| Problem description |
For the entries below, repeat exactly each line starting with the one that contains "INTERNASIONAL (601, 29)" and going on through the one that contains "[Populer] (779, 15)", and no others.

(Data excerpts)
'''

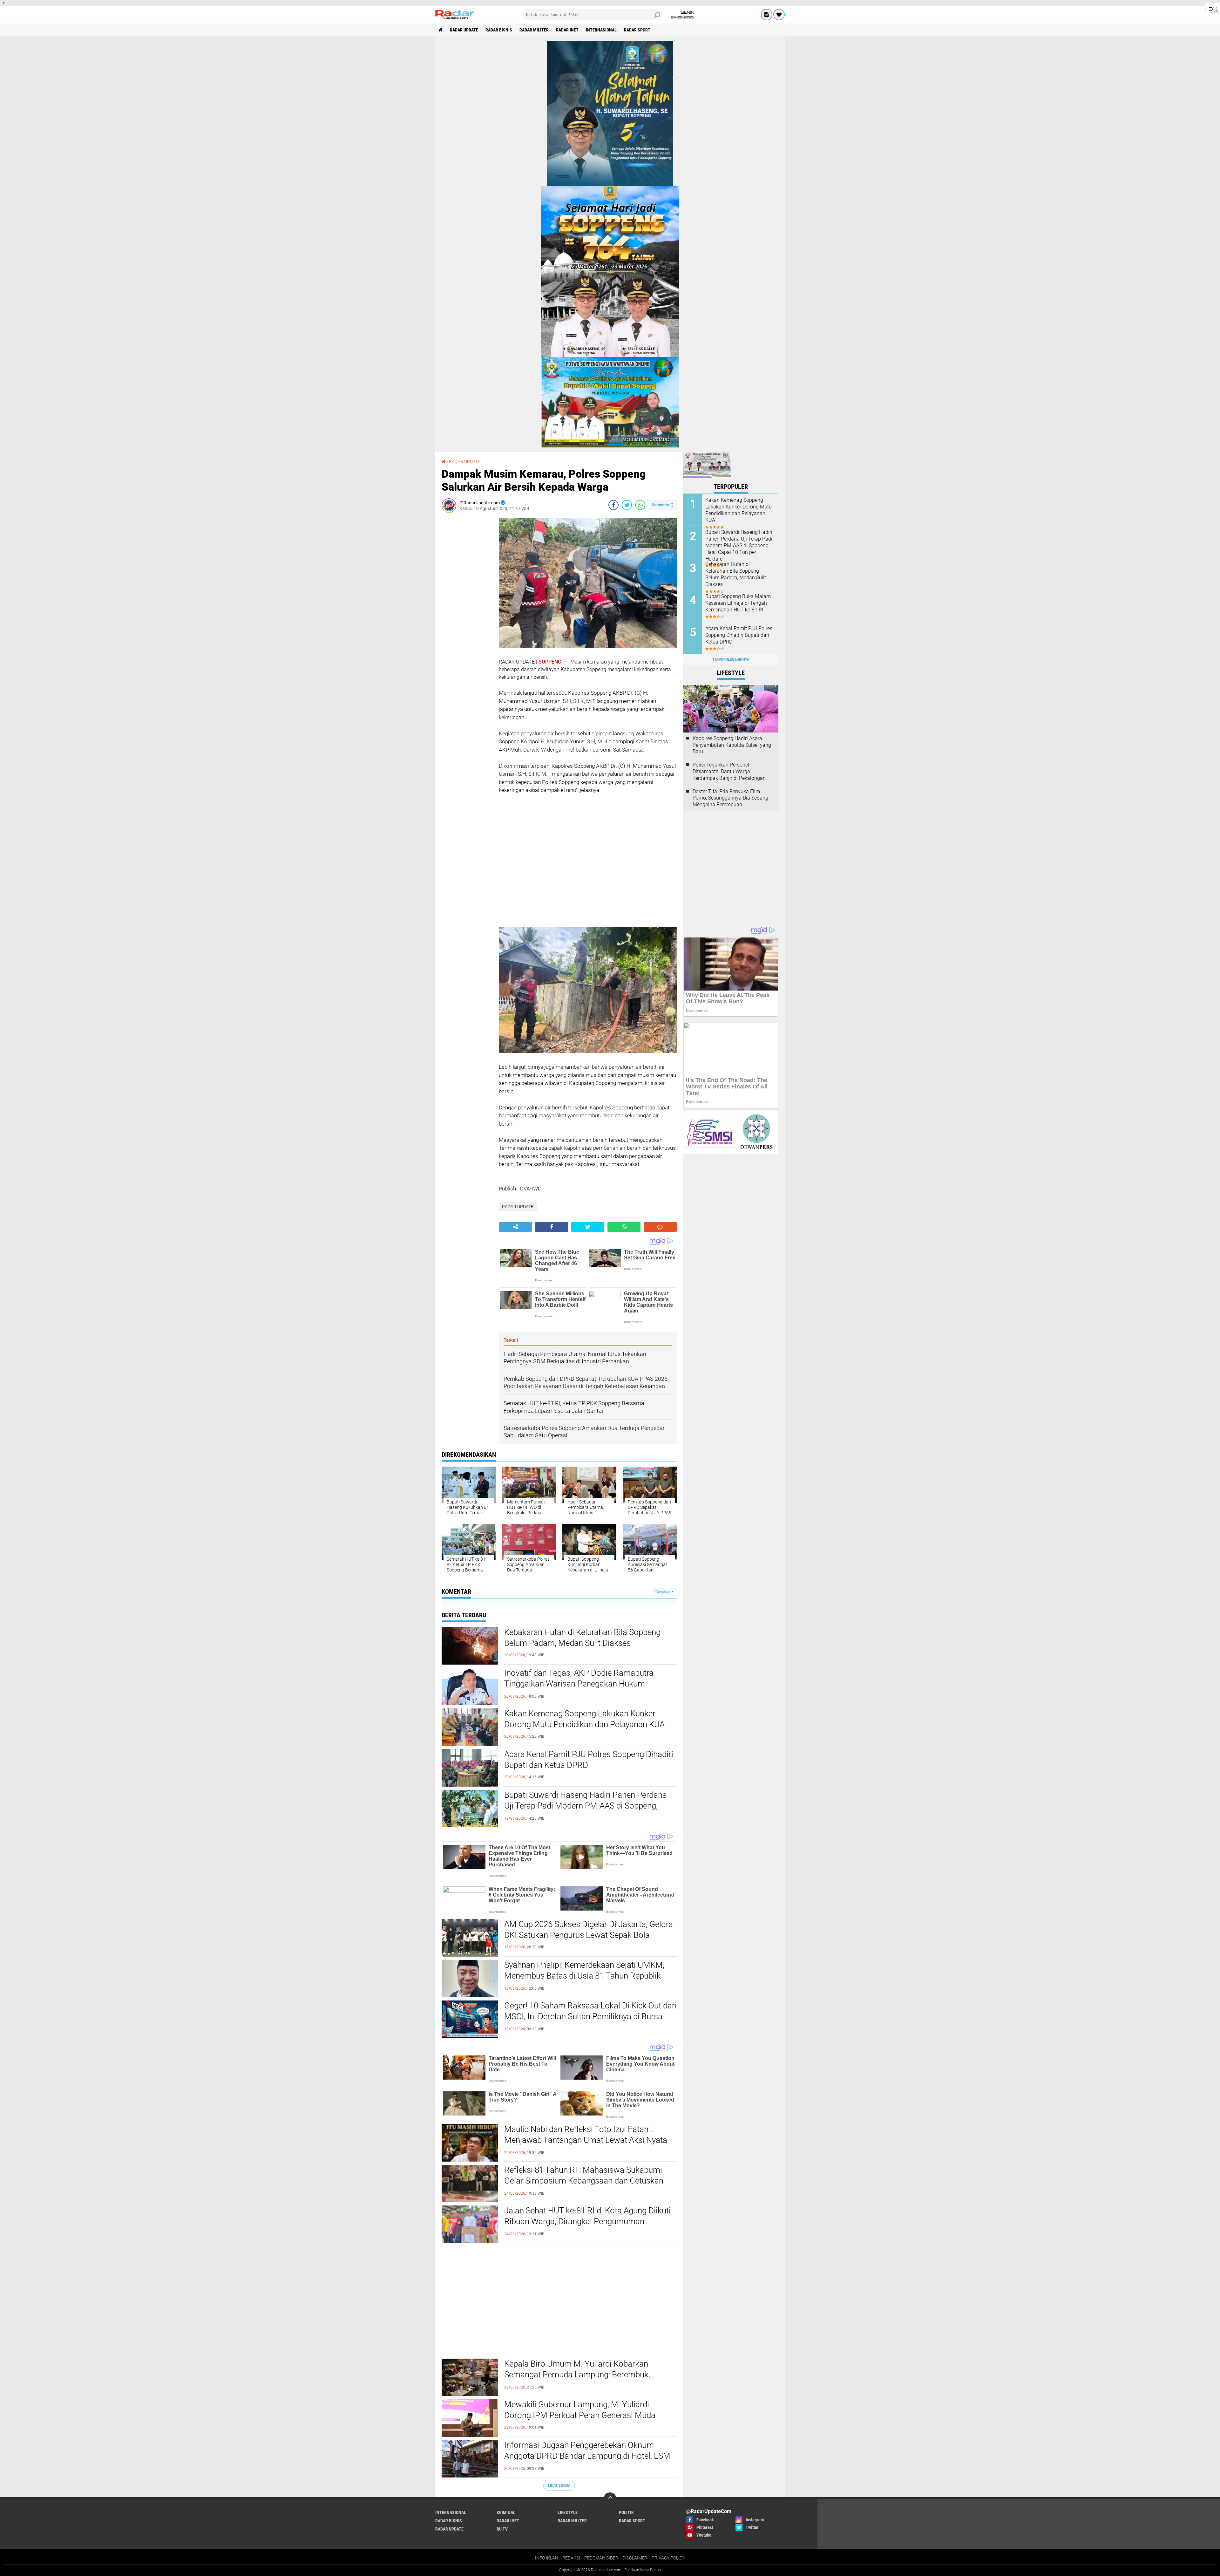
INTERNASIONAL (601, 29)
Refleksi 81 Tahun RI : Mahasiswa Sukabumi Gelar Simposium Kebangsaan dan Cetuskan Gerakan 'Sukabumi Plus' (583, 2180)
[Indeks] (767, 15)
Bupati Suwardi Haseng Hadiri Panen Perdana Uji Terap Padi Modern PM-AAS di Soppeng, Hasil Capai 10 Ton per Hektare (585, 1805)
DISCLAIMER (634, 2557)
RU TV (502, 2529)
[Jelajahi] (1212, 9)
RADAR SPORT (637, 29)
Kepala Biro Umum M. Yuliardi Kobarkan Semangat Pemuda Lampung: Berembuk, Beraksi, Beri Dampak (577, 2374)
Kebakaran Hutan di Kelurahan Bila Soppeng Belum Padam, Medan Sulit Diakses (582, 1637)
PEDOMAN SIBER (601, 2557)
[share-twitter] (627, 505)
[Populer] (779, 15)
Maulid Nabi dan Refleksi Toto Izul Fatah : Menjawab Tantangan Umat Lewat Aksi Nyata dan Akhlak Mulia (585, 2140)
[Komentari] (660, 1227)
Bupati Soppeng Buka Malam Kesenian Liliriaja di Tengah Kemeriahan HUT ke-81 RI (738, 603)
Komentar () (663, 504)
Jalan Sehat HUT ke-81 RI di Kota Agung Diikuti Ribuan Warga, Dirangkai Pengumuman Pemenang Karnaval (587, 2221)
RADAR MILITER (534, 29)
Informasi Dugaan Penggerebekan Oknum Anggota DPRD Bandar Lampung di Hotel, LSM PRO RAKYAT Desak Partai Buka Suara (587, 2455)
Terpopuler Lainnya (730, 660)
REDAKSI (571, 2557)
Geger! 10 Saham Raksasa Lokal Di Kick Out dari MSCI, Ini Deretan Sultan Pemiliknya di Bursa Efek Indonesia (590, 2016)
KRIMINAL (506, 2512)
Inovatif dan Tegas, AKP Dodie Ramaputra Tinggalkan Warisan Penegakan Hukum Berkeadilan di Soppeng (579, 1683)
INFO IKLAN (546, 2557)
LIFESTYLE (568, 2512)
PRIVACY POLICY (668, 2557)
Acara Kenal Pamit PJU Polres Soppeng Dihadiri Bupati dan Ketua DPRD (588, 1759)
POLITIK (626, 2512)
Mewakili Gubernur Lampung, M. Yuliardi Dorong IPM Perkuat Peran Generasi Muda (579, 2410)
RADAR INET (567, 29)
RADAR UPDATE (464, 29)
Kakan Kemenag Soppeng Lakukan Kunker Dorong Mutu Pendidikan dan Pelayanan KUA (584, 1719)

'''
'''

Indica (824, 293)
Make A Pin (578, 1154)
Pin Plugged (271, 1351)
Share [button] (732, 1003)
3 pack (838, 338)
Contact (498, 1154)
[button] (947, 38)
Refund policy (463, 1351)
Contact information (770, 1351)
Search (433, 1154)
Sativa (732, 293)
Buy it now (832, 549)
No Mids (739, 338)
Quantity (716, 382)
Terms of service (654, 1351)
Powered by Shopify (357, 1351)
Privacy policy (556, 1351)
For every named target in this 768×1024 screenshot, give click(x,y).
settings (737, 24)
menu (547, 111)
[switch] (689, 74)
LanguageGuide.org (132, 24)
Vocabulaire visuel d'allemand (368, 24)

'''

| Task solution |
INTERNASIONAL (601, 29)
Refleksi 81 Tahun RI : Mahasiswa Sukabumi Gelar Simposium Kebangsaan dan Cetuskan Gerakan 'Sukabumi Plus' (583, 2180)
[Indeks] (767, 15)
Bupati Suwardi Haseng Hadiri Panen Perdana Uji Terap Padi Modern PM-AAS di Soppeng, Hasil Capai 10 Ton per Hektare (585, 1805)
DISCLAIMER (634, 2557)
RU TV (502, 2529)
[Jelajahi] (1212, 9)
RADAR SPORT (637, 29)
Kepala Biro Umum M. Yuliardi Kobarkan Semangat Pemuda Lampung: Berembuk, Beraksi, Beri Dampak (577, 2374)
Kebakaran Hutan di Kelurahan Bila Soppeng Belum Padam, Medan Sulit Diakses (582, 1637)
PEDOMAN SIBER (601, 2557)
[share-twitter] (627, 505)
[Populer] (779, 15)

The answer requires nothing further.